Surveying techniques have existed throughout much of recorded history. In ancient Egypt, when the Nile River overflowed its banks and washed out farm boundaries, boundaries were re-established through the application of simple geometry. The nearly perfect squareness and north-south orientation of the Great Pyramid of Giza, built c. 2700 BC, affirm the Egyptians' command of surveying.

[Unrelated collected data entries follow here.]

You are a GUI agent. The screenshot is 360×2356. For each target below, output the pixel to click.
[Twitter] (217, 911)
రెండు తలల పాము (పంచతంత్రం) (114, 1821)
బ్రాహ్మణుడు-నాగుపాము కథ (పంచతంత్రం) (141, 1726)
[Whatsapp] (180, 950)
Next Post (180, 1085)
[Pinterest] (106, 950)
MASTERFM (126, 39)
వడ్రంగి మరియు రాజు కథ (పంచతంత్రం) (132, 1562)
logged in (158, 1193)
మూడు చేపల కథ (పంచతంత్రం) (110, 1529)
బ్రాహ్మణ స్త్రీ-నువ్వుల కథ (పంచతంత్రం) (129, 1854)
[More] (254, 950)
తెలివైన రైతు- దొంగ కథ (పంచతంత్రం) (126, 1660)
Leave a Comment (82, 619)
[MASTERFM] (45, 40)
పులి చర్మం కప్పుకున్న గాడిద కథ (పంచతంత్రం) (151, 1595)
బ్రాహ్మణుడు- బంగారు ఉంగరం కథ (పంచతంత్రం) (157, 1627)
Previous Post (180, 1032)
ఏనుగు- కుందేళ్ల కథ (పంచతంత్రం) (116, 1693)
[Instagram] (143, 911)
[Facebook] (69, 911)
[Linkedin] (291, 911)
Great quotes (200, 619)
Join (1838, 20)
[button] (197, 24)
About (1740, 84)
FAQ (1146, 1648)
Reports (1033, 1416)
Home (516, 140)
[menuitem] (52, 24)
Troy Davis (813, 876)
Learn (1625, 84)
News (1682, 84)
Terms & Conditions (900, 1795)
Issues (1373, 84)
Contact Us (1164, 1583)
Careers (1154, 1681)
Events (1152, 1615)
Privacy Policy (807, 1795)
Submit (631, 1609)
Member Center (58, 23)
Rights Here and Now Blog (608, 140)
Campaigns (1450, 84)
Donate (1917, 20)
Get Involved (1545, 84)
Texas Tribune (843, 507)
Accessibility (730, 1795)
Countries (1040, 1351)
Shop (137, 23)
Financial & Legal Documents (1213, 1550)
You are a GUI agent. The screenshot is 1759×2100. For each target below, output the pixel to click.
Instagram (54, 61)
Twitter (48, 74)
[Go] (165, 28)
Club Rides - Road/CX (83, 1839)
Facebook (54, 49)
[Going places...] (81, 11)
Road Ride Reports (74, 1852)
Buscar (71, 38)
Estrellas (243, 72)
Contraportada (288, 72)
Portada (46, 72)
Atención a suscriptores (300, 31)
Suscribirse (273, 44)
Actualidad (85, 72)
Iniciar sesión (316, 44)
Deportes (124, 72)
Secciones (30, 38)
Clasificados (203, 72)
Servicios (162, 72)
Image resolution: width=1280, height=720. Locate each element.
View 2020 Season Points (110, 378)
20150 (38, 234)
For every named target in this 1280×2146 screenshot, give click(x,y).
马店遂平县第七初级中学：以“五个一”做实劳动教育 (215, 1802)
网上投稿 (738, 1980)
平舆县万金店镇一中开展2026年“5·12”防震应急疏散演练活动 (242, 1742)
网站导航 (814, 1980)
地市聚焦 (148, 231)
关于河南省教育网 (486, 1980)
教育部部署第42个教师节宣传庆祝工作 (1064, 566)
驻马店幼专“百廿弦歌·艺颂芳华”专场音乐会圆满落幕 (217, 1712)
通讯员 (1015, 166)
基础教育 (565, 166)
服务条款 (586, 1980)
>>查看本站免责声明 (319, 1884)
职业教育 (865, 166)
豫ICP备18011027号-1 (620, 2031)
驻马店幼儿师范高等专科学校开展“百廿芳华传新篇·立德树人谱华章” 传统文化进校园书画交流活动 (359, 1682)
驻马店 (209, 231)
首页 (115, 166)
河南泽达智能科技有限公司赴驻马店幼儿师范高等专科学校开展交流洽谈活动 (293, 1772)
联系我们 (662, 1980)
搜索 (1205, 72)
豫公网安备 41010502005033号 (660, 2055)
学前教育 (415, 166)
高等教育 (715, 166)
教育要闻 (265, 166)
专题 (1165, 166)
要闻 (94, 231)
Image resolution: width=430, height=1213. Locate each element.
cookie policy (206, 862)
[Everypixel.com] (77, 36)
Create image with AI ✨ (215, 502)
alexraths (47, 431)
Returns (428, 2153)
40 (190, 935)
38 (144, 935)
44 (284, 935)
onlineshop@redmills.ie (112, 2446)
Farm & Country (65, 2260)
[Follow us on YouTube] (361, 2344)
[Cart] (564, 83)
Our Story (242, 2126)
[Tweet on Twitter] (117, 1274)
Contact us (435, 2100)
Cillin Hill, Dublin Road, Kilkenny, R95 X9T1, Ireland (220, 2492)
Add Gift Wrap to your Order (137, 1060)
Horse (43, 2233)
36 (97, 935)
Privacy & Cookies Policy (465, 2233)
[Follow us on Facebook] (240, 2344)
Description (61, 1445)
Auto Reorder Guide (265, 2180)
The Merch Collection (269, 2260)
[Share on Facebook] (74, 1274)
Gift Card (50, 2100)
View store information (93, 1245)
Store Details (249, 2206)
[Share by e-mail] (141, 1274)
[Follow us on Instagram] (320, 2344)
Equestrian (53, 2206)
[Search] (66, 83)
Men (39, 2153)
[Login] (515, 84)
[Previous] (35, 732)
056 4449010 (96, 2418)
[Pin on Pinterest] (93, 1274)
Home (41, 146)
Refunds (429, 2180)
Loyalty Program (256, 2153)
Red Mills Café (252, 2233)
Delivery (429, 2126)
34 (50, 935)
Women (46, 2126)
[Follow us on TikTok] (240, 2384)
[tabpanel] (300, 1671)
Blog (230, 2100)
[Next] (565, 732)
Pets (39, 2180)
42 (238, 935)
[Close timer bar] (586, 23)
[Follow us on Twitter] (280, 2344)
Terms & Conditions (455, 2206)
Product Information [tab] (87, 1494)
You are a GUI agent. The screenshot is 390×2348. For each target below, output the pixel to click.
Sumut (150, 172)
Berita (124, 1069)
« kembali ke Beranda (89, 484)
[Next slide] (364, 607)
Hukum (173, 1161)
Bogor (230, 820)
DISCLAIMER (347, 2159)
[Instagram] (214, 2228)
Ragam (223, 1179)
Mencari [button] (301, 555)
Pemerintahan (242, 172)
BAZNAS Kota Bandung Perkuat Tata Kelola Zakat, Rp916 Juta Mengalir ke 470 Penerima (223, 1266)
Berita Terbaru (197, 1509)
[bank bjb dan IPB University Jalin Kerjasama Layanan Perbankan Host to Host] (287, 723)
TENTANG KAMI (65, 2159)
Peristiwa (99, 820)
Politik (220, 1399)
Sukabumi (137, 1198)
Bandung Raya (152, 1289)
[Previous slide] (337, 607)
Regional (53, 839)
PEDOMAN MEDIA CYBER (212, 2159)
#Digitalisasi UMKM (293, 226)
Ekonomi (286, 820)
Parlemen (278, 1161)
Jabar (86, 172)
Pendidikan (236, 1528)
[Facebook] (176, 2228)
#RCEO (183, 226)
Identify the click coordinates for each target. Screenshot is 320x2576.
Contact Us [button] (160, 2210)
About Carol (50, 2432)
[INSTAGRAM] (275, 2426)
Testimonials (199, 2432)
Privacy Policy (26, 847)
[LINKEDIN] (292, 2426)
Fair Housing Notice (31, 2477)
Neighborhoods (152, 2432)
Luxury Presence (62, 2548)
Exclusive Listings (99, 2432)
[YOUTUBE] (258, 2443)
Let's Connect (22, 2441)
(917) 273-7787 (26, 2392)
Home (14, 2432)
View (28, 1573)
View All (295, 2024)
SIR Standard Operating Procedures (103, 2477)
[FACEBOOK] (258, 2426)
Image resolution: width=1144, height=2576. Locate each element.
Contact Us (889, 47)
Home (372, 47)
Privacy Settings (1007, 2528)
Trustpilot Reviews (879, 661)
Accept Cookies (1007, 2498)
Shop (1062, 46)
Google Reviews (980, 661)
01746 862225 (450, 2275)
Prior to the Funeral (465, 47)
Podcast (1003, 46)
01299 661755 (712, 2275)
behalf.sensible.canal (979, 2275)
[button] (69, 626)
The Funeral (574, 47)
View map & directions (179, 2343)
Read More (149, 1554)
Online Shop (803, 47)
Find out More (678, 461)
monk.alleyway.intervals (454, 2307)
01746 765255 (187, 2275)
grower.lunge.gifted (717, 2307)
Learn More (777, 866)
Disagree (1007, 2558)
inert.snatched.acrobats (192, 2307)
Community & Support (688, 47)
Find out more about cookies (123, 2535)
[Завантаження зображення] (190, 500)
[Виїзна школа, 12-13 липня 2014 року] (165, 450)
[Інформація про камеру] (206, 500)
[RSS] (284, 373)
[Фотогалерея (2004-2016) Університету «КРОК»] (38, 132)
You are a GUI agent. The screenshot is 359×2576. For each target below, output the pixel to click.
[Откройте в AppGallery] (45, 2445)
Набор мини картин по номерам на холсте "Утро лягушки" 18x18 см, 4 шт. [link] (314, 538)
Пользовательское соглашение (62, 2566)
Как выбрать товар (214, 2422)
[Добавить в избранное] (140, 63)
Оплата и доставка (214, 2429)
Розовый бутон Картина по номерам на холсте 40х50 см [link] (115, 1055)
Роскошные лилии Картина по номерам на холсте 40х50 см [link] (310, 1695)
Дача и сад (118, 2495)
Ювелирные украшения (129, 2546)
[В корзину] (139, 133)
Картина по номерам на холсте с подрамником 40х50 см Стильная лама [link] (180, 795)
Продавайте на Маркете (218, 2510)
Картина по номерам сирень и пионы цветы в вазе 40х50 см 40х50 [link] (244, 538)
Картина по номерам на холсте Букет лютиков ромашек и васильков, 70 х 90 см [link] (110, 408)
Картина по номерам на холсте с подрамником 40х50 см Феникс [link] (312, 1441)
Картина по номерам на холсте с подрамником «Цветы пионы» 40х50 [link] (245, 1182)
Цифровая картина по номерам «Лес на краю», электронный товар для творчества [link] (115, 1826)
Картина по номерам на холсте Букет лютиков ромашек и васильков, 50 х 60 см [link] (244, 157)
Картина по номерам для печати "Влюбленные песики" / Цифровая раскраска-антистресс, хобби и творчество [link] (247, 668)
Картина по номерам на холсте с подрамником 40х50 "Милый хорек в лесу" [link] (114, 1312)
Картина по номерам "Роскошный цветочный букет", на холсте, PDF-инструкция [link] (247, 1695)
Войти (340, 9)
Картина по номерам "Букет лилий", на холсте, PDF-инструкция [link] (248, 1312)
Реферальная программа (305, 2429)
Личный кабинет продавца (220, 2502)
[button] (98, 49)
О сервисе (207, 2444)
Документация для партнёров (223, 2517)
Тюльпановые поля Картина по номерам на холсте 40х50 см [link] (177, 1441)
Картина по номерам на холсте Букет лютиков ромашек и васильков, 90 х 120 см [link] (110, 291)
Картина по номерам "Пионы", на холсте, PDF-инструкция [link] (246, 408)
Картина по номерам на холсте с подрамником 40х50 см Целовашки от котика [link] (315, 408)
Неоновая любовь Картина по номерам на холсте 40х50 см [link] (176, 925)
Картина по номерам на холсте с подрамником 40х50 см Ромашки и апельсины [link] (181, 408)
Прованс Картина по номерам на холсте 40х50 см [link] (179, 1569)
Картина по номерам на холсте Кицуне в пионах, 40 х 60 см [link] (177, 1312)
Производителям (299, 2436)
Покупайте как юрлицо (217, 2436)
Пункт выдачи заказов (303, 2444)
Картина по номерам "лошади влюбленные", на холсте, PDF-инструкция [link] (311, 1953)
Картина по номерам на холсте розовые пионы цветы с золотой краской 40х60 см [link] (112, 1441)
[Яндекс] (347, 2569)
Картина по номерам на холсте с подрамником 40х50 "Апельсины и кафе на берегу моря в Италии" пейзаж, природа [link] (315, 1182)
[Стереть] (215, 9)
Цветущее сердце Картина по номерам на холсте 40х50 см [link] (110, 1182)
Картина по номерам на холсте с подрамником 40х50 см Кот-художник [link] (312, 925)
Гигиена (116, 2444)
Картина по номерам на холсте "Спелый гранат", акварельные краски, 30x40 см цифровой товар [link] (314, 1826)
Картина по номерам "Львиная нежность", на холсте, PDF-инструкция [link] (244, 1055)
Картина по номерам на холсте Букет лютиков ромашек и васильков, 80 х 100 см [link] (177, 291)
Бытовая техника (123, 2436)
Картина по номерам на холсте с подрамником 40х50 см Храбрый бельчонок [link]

  • The Egyptian land register (3000 BC).
  • Under the Romans, land surveyors were established as a profession, and they established the basic measurements under which the empire was divided, such as a tax register of conquered lands (300 AD).
  • In England, The Domesday Book by William the Conqueror (1086)
    • covered all England
    • contained names of the land owners, area, land quality, and specific information of the area's content and habitants.
    • did not include maps showing exact locations
  • Continental Europe's Cadastre was created in 1808
    • founded by Napoleon I (Bonaparte), "A good cadastre will be my greatest achievement in my civil law", Napoleon I
    • contained numbers of the parcels of land (or just land), land usage, names etc., and value of the land
    • 100 million parcels of land, triangle survey, measurable survey, map scale: 1:2500 and 1:1250
    • spread fast around Europe, but faced problems especially in Mediterranean countries, Balkan, and Eastern Europe due to cadastre upkeep costs and troubles.

A cadastre loses its value if register and maps are not constantly updated.

Large-scale surveys are a necessary pre-requisite to map-making. In the late 1780s, a team from the Ordnance Survey of Great Britain, originally under General William Roy began the Principal Triangulation of Britain using the specially built Ramsden theodolite.